At the time, the biochemist did not yet have a U.S. permanent resident green card and needed to find a job to renew her visa. At the same time, she knew that it would be difficult for her to finance her daughter’s university studies with her low salary.

Nevertheless, she decided to persevere with her research, despite the difficulty of the undertaking which meant the lack of funding. “I said, the (laboratory) bench is there, I just have to do better experiments.”

“Think properly and, finally, ask yourself: ‘What can I do?’ That’s how you don’t waste your life”, is her motto.

This determination, the biochemist has passed on… through her genes: her daughter, Susan Francia, graduated from the famous University of Pennsylvania, but also won a gold medal in rowing with the USA team at the 2008 and 2008 Olympic Games. 2012, according to the Athens News Agency.

DNA, the most famous big brother

At the end of the 1980s, the scientific community had only eyes for DNA, which they considered potentially capable of transforming cells and, from this point, treating diseases such as cancer or cystic fibrosis.

But Katalin Carrico was interested in messenger RNA, imagining that it was capable of giving cells a user manual that would then allow them to make therapeutic proteins. A method that would allow avoiding modification of the genome of cells, modification that would involve the risk of introducing uncontrolled genetic modifications.

But the messenger RNA also had some problems: it caused severe inflammatory reactions, as it was read as an invasion by the immune system.

Together with her research partner, immunologist Dr.

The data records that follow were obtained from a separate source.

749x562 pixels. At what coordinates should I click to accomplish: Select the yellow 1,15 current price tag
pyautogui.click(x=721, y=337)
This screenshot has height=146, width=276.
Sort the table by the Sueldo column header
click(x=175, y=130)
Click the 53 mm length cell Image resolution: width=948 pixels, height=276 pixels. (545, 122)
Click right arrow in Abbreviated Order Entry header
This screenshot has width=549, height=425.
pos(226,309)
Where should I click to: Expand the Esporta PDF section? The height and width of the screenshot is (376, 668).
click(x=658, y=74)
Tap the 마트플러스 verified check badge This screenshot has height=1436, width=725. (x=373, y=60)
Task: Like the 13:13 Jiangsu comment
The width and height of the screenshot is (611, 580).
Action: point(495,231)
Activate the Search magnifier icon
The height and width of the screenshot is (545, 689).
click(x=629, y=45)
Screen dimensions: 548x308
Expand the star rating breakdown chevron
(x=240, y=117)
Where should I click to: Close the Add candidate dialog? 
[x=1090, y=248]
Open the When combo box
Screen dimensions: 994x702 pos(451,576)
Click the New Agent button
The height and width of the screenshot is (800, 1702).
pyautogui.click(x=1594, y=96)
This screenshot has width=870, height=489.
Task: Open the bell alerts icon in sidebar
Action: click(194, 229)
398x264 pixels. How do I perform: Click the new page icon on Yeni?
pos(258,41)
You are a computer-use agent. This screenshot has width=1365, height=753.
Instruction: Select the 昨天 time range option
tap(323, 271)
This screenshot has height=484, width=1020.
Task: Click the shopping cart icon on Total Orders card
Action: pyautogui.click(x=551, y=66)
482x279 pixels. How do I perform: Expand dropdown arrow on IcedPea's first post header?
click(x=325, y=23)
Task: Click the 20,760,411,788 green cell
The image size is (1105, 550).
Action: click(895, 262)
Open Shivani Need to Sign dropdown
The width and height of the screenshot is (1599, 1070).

Drew Weissman, Katalin Carrico was able to gradually introduce small modifications to the structure of the RNA, making it more acceptable to the immune system.

Their discovery, published in 2005, caused a sensation and (sort of) brought the researcher out of anonymity.

Then they achieve yet another achievement, succeeding in placing their precious RNA in “lipid nanoparticles”, a coating that prevents it from breaking down too quickly and facilitates their entry into cells. The results are published in 2015.

Five years later, at the time of the planet’s battle against the coronavirus, these two achievements found their significance.

The two vaccines that were to save the world were based on this strategy, which consists of introducing genetic instructions into the body to trigger the production of a protein identical to the coronavirus protein, which can trigger an immune response.

Catalin Carrico has now occupied an important position in the German laboratory of BioNTech, which, in collaboration with Pfizer, developed the first vaccine available in the Western world. The other vaccine was developed by the company Moderna…its name stands for “Modified RNA”.

The pioneer biochemist avoids triumphalism, but retains a bitterness in the memory of the moments when she felt unrecognized: a woman, born abroad in a space dominated by men and where, after the end of certain scientific conferences, she was asked: “Where is your supervisor?” ?”

“They always thought, this woman with the foreign accent, she must have someone behind her, someone more intelligent.” Since then, her name was on the list of nominations for the Nobel Prize. As the years passed, her mother became concerned that this had not yet been done.

“I told her: I’m never going to get a federal grant, I’m not somebody, I’m not even a professor!” And to this her mother would reply: “But you work so hard!”